In today's cost-conscious times, with executives focussing ever more sharply on return on investment, companies are less tolerant of such inefficiencies. "Storage has always been vital, but it has not been regarded in that light," adds Ms Clarke. "Companies have not thought about it in strategic terms. Now they are. It's a fundamental change."
With this increased emphasis on managing storage to extract the most value and benefit from systems, the trend is very much towards networked storage. This enables capacity to be used across corporate systems. Gartner expects 80 per cent of external storage to be networked by 2005.
"Most of our clients report that they can afford to buy storage, but they can't manage it," says Nick Allen, vice-president and research director at Gartner. "Storage management tools have not yielded sufficient productivity gains to cope with such high growth rates."
It is this more services-oriented part of the market on which storage providers are tending to concentrate. "We have changed our focus over the last two or three years from a box to a solutions provider," says Mr Wendt. This means looking at storage in the overall business context rather than as a separate operation. It has moved from the back-office to the front-office in terms of company awareness.
The immediate challenge now faced by storage companies is to link what John Clavin, executive vice-president for marketing at StorageNetworks of the US, calls "stranded storage"-islands of stored data that are not in networks and with capacity that is thus unavailable for other applications. This means providing the right software tools to manage data so that the business benefits.
In Gartner's view, the winning strategies and vendors will be those that help users to scale-up their storage tenfold without the need to add staff. As well as the initial cost of the installation, the total cost of ownership over the system's lifetime also has to be considered.
Gartner also recommends that storage networks consist of two tiers. One, the storage plumbing tier, links up the network and sends commands to at least one storage node. The second, or software tier, provides value-added services that operate over the first tier.
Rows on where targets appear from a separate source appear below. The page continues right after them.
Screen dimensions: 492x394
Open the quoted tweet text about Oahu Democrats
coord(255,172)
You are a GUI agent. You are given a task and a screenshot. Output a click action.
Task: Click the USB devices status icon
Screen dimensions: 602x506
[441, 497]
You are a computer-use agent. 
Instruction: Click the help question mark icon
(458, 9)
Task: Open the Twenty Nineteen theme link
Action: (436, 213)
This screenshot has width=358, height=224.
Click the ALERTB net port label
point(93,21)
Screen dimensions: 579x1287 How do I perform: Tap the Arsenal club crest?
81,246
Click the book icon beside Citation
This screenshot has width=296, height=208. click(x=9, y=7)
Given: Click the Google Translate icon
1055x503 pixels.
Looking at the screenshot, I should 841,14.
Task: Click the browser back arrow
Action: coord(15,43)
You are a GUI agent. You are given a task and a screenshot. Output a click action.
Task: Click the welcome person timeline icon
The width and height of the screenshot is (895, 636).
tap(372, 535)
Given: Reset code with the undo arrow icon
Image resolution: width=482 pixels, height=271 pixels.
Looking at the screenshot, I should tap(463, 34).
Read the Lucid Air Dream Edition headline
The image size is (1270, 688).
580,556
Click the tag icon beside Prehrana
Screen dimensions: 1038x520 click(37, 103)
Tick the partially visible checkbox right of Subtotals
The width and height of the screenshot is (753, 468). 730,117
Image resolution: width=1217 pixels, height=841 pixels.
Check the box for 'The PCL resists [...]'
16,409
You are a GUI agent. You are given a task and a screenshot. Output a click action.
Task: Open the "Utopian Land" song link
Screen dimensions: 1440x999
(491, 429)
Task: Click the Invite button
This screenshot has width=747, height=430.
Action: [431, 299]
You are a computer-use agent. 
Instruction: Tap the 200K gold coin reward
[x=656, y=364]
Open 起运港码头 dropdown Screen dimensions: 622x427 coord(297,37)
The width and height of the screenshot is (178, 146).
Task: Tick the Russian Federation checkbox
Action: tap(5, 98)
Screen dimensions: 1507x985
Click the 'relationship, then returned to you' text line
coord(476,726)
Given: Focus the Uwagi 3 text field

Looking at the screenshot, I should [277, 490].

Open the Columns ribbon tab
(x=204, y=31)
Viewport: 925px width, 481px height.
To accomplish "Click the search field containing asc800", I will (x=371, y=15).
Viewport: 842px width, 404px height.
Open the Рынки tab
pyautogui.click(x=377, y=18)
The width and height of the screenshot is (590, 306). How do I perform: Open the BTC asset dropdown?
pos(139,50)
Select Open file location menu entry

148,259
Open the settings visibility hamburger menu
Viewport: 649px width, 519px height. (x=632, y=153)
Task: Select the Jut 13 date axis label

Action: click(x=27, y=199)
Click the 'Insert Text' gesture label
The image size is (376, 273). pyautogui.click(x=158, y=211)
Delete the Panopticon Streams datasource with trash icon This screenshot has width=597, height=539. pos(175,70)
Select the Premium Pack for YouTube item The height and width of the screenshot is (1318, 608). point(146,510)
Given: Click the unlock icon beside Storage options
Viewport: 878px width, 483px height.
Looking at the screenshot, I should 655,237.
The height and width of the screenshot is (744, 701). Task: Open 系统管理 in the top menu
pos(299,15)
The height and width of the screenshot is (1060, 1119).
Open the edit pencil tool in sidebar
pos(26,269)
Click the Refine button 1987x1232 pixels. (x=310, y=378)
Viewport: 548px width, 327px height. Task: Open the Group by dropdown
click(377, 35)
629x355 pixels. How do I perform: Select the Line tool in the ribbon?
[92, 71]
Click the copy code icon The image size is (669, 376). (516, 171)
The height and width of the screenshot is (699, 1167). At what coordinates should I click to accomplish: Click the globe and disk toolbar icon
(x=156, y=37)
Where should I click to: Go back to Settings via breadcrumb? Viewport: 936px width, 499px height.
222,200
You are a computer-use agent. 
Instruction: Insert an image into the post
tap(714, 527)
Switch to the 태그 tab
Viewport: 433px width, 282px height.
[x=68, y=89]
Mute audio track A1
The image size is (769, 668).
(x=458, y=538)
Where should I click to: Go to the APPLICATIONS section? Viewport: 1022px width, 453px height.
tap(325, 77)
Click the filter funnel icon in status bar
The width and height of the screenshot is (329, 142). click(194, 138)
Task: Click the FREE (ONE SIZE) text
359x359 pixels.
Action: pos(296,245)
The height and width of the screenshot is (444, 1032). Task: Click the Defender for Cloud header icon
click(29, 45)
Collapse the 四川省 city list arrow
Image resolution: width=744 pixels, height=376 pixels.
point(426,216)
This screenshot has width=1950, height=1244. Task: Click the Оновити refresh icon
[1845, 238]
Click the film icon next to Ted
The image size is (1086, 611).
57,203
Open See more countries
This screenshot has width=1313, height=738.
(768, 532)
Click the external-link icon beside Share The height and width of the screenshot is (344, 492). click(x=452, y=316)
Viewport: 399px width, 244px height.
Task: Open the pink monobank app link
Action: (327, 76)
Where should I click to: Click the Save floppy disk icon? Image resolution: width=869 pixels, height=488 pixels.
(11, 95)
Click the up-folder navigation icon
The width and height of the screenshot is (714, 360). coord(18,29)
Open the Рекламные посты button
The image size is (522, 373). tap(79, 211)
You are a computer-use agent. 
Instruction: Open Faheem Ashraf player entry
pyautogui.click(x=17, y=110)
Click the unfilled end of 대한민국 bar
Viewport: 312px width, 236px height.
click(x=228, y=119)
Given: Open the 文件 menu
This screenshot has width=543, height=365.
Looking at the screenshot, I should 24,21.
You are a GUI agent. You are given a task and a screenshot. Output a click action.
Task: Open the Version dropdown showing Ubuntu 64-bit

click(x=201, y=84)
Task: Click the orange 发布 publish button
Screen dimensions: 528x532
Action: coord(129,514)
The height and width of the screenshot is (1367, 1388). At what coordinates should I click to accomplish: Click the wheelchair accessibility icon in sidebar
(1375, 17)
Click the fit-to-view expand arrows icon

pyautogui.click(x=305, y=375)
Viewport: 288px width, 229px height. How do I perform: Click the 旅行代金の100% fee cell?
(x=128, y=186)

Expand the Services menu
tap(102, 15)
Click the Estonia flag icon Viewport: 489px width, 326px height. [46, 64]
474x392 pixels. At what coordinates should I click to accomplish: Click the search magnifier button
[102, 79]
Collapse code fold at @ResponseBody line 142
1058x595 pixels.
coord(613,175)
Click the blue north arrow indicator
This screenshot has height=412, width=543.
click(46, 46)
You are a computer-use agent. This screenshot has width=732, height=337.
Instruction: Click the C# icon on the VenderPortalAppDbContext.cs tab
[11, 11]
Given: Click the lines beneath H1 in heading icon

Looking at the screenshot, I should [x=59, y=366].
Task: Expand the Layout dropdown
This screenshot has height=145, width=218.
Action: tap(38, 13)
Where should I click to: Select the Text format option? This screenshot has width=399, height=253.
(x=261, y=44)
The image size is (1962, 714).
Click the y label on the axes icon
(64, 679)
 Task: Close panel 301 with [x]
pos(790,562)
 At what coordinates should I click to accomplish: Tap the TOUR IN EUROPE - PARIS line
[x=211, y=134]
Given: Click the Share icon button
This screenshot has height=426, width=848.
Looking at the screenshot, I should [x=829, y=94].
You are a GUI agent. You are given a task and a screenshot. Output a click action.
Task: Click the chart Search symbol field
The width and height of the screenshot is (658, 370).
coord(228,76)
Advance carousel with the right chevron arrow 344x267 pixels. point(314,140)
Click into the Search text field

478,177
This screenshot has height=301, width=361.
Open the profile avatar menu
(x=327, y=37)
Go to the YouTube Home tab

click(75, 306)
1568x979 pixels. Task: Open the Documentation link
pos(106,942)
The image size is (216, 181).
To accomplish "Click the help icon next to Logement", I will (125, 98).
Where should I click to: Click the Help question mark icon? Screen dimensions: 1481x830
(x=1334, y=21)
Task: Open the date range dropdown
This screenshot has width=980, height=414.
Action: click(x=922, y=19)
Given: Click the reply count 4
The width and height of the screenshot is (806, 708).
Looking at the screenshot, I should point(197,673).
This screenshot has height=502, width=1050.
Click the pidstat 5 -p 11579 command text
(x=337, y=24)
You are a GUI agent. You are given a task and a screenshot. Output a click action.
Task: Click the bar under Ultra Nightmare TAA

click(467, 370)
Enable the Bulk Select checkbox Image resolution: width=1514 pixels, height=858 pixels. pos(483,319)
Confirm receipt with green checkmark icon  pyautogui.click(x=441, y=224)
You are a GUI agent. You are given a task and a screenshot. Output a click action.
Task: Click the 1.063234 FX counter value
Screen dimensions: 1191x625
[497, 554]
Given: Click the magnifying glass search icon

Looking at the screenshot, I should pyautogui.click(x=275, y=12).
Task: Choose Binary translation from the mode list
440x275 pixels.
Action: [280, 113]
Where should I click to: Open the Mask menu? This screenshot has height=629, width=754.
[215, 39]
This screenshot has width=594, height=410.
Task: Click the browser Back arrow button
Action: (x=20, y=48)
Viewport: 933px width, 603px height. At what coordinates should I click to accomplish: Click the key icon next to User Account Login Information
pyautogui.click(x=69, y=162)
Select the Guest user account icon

"The market is very dynamic and changing," says Mr Wendt. "The issue is not just storing the data but managing it. How can you increase the efficiency of the whole data infrastructure?" Large companies, especially investment banks, are acutely conscious of the need to address such questions. The fact that they were mostly able to recover so quickly after September 11 shows how seriously they take the necessity to manage and automate storage.
But for those companies which were not prepared, the search for streamlined, cost-effective solutions is only just beginning.